:: Goal ::
Can you turn the lines of the listing, from the line containing "Where should I click to: Click the browser" through the end of the listing, both included, into a numbered list that skips blank lines and leaves out the pictures?

(Records of locating words and elements)
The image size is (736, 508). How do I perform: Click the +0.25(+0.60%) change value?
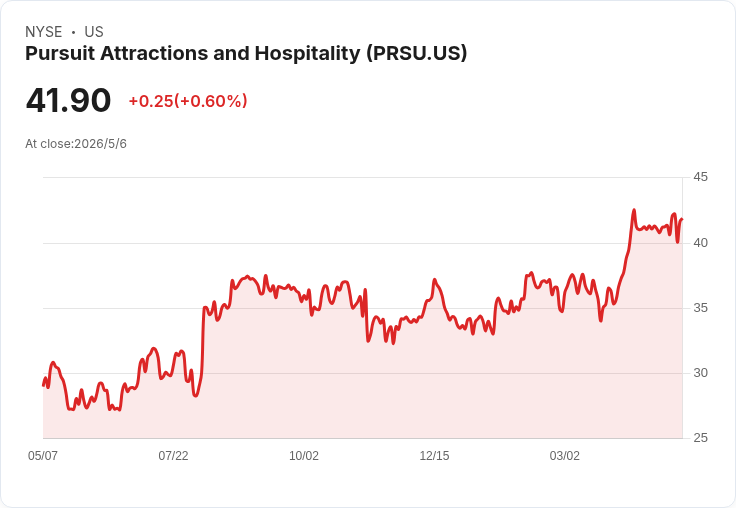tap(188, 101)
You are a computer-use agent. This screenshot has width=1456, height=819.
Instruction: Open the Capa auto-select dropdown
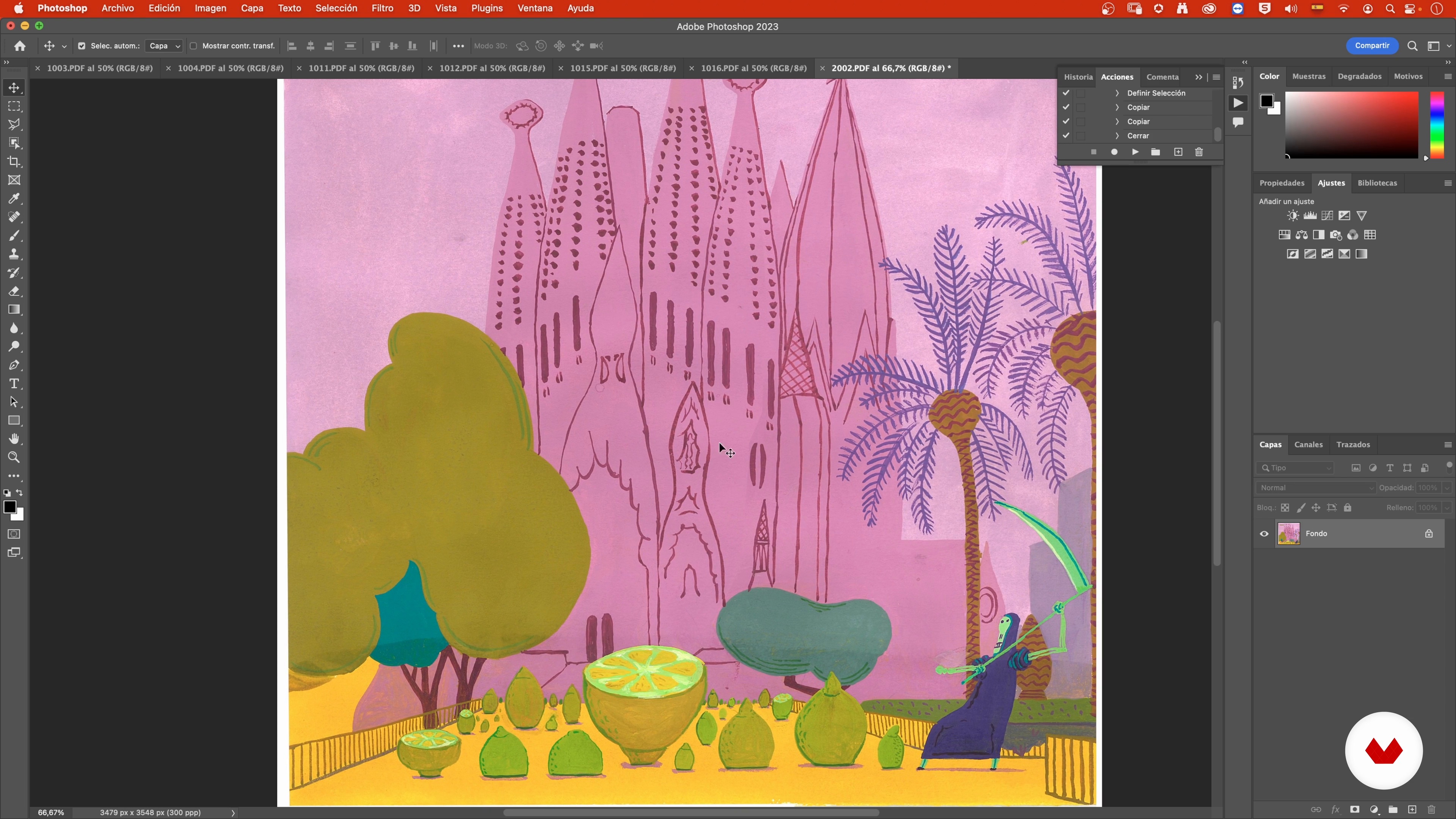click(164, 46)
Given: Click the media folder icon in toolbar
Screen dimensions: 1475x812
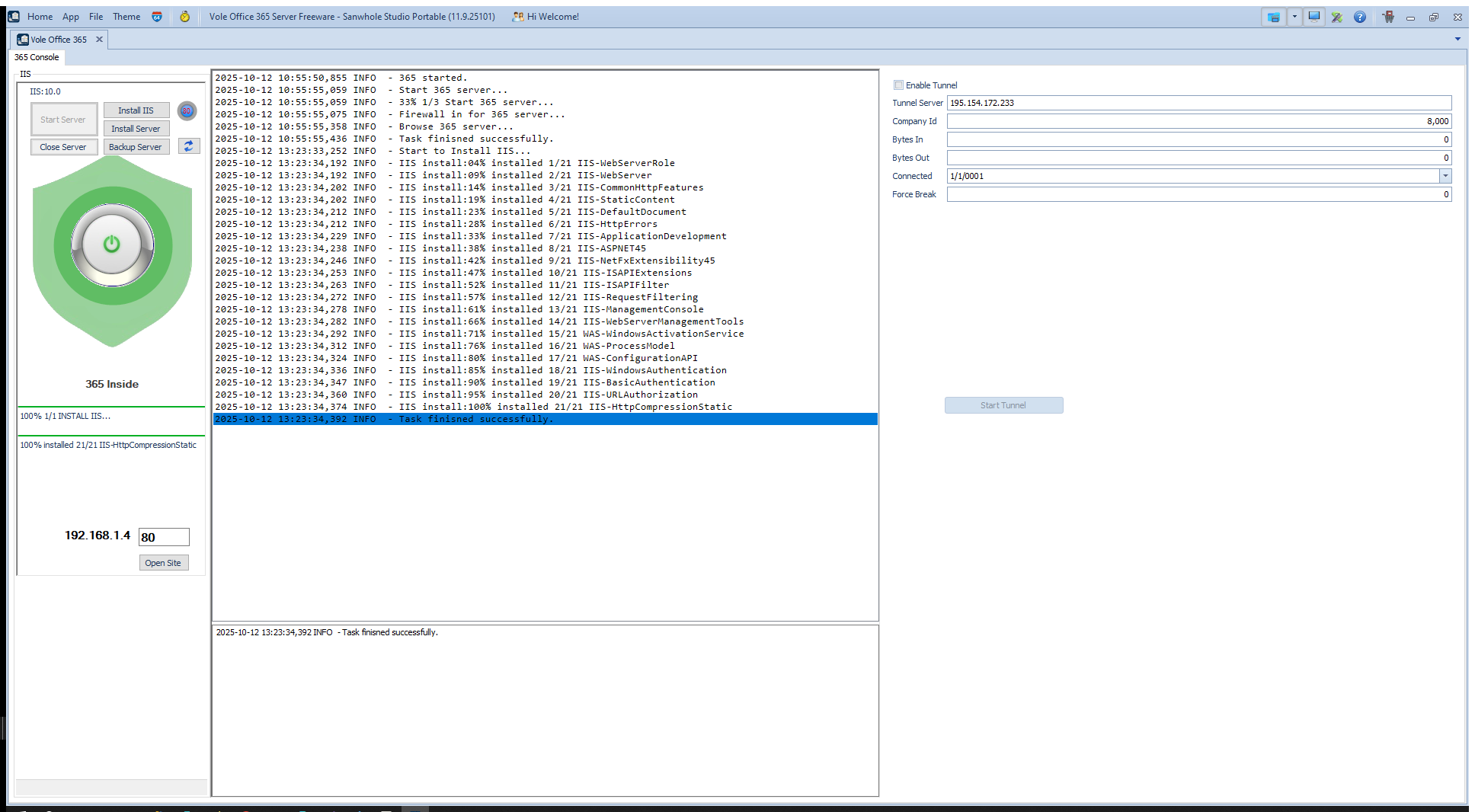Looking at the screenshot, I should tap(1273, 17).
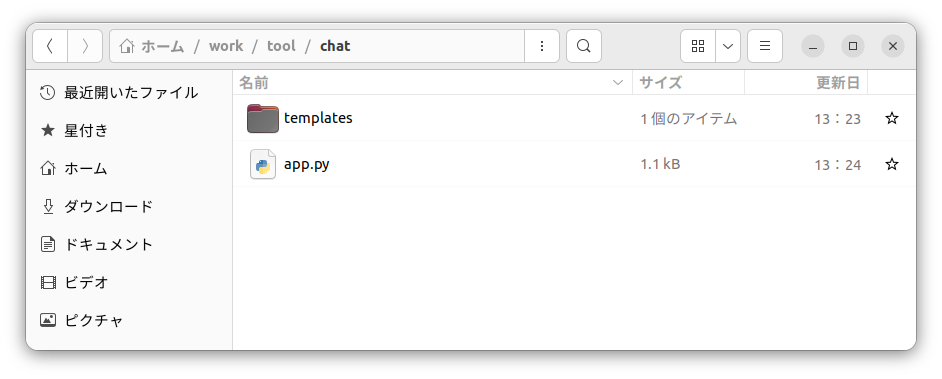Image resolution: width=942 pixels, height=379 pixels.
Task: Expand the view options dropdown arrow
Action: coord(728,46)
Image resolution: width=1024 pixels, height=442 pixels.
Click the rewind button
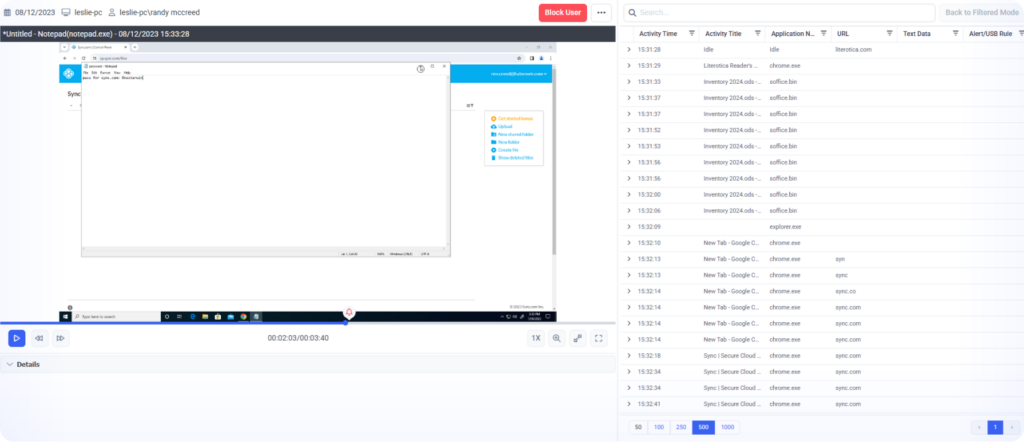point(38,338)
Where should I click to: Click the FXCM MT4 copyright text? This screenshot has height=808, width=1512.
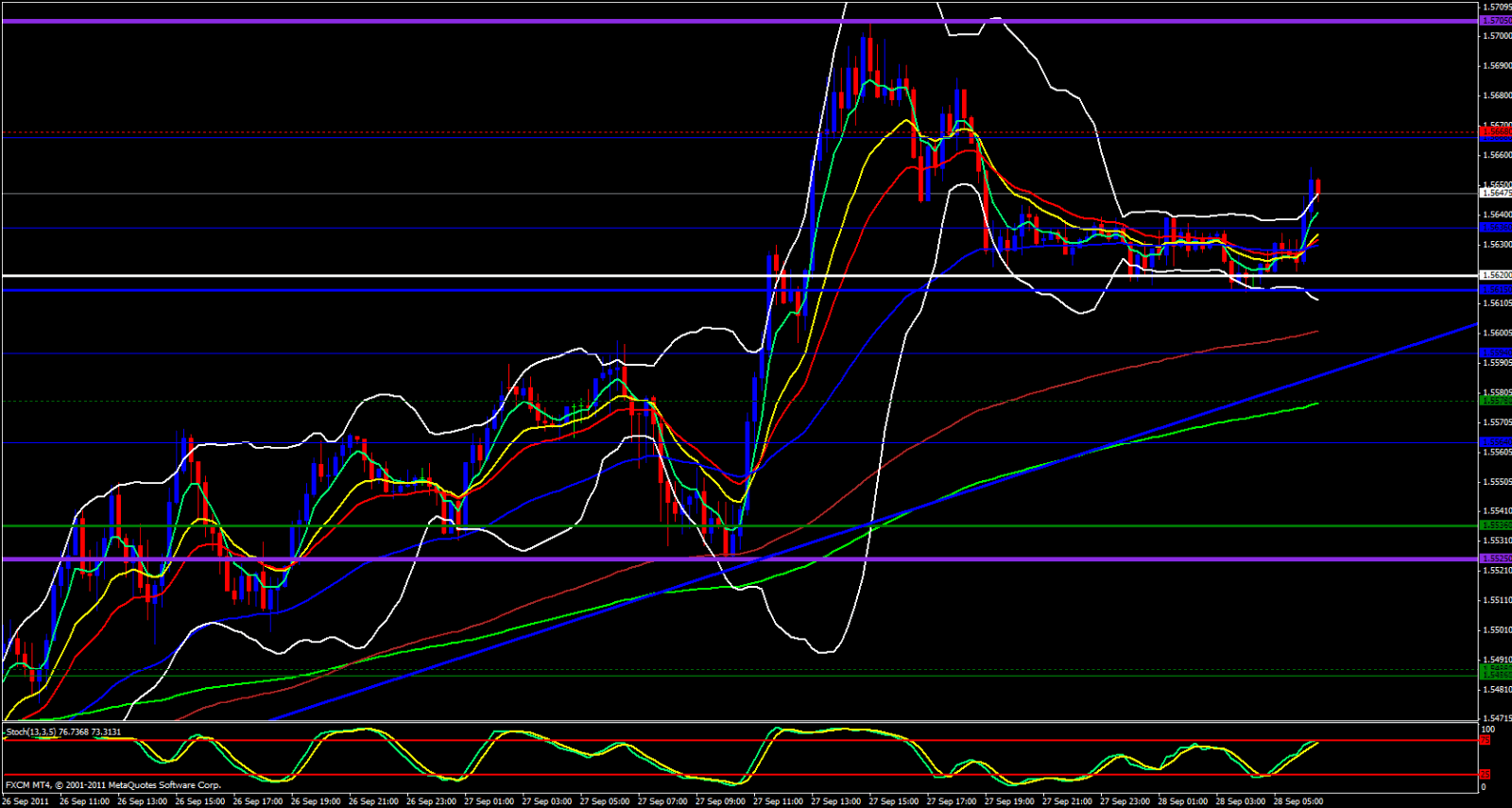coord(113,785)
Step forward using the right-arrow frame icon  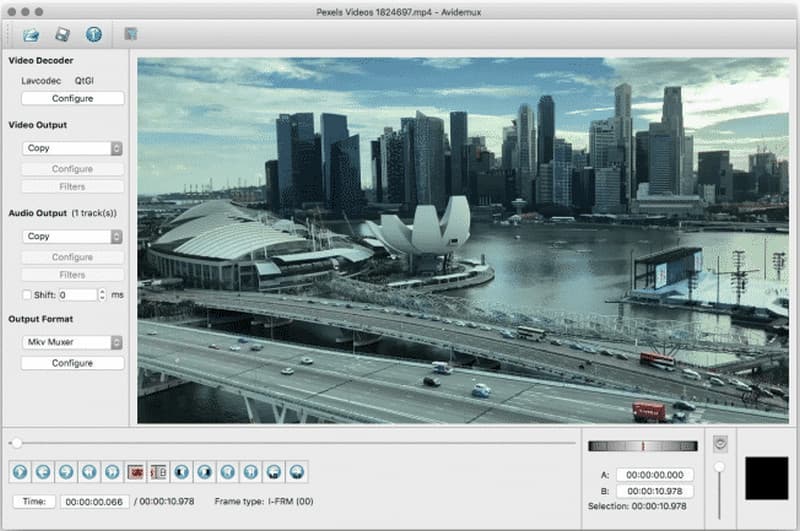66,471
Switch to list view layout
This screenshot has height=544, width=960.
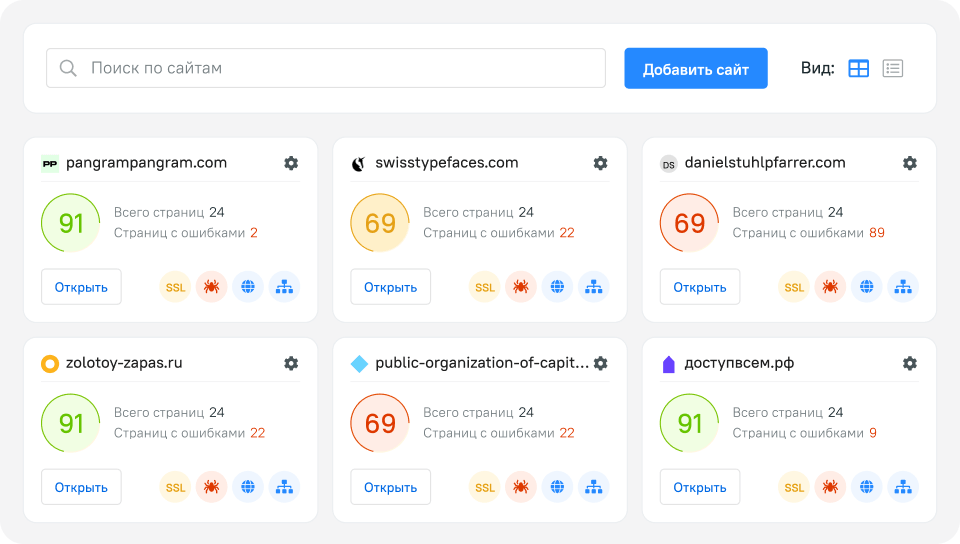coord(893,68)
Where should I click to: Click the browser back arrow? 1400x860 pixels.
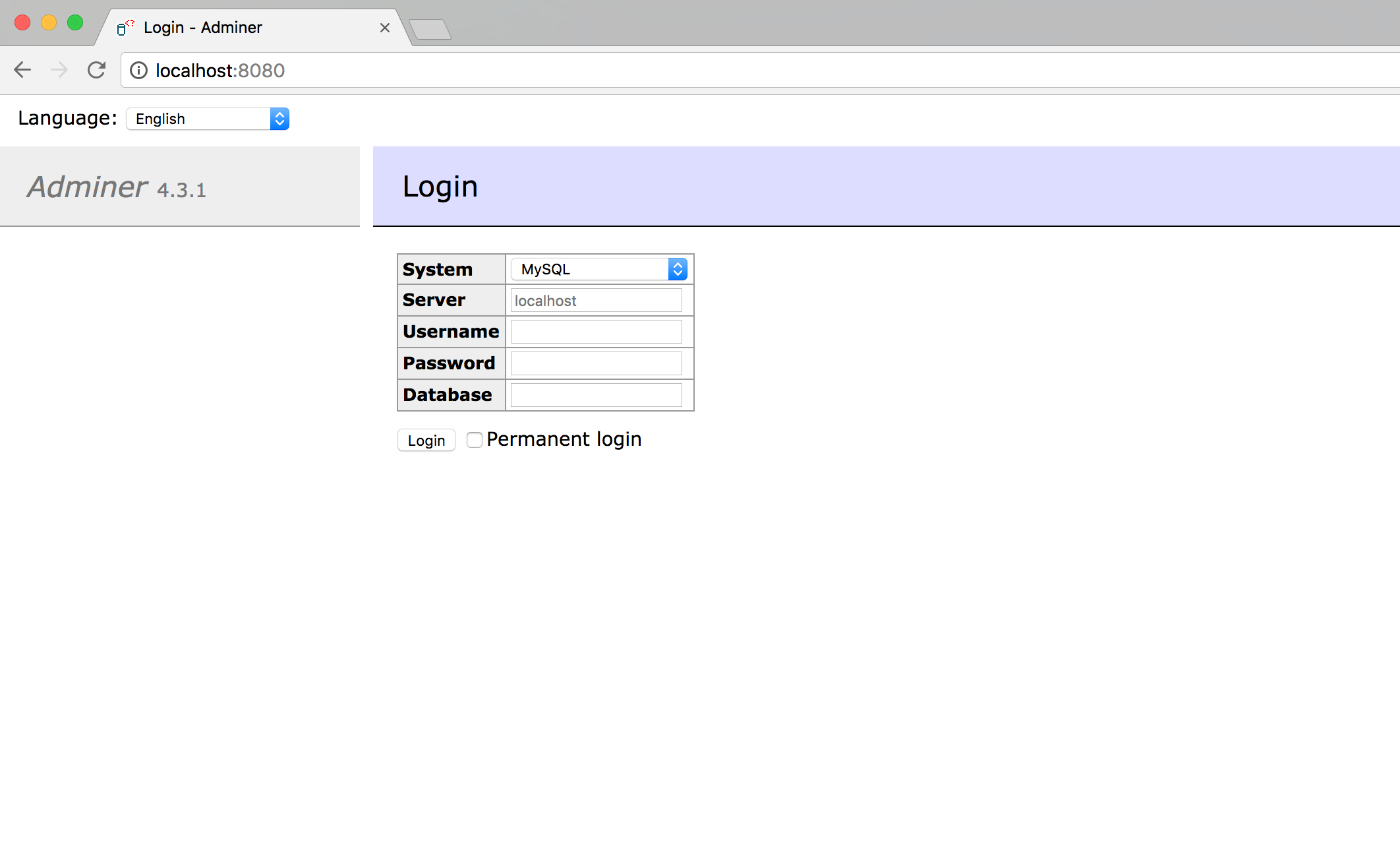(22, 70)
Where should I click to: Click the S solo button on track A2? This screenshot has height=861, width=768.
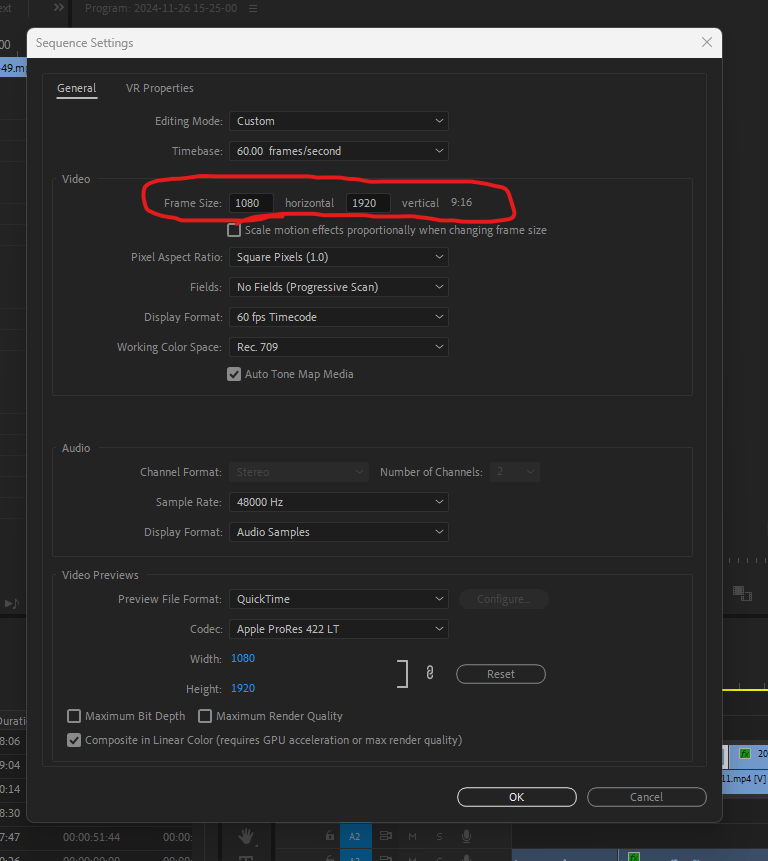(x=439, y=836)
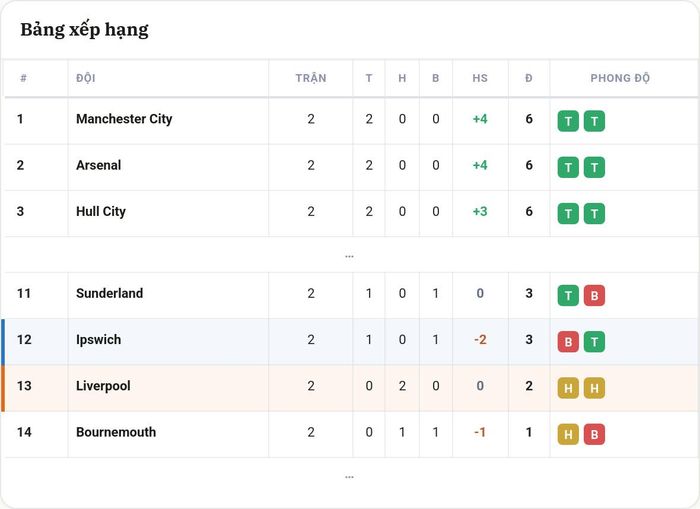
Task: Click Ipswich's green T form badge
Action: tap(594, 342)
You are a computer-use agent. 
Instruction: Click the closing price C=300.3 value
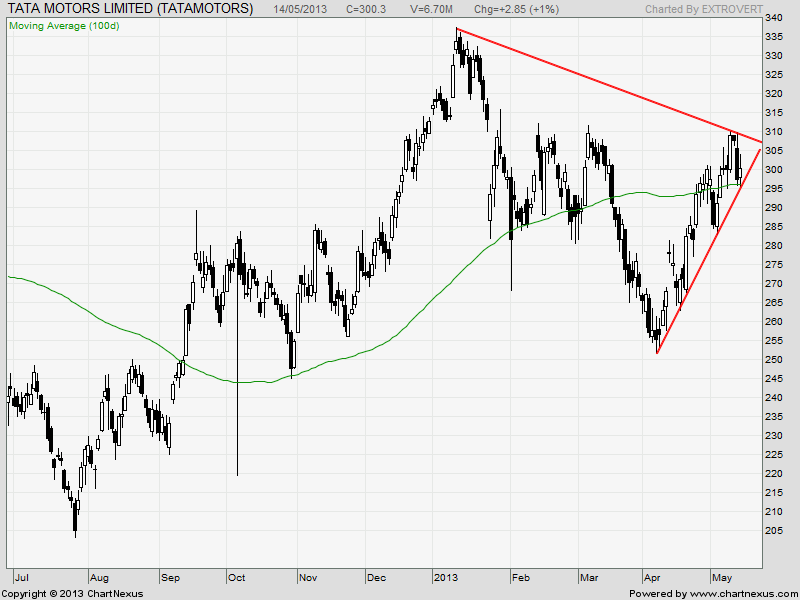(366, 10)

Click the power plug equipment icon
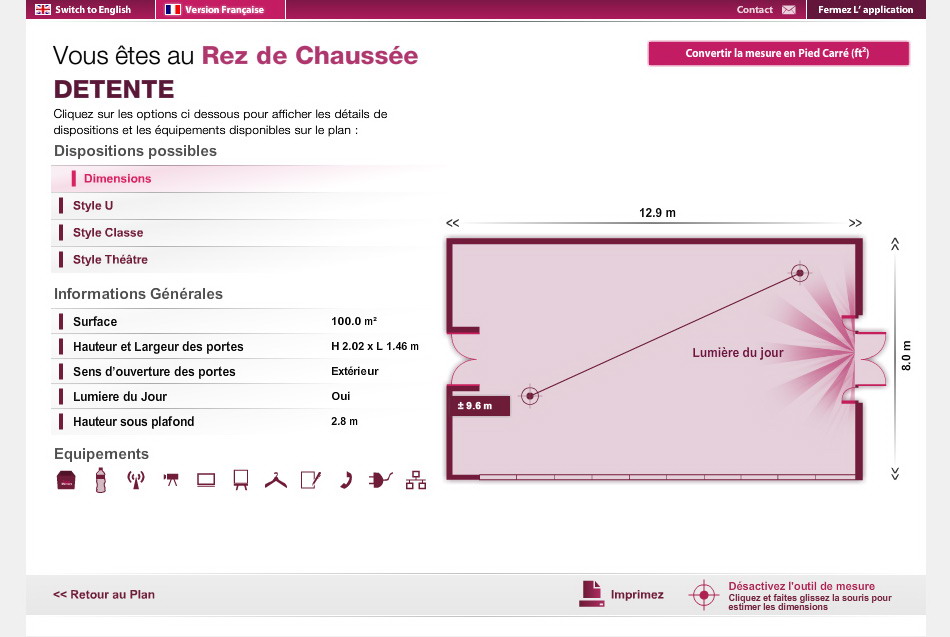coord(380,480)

:: Result of this exercise ::
1. Where should I click to: Click the browser back arrow? 1400x860 pixels.
2. (22, 70)
3. Where should I click to: Click the S solo button on track A2? This screenshot has height=861, width=768.
4. (x=439, y=836)
5. Task: Click Ipswich's green T form badge
6. Action: tap(594, 342)
7. You are a computer-use agent. 
8. Instruction: Click the closing price C=300.3 value
9. (366, 10)
10. Click the power plug equipment icon
11. coord(380,480)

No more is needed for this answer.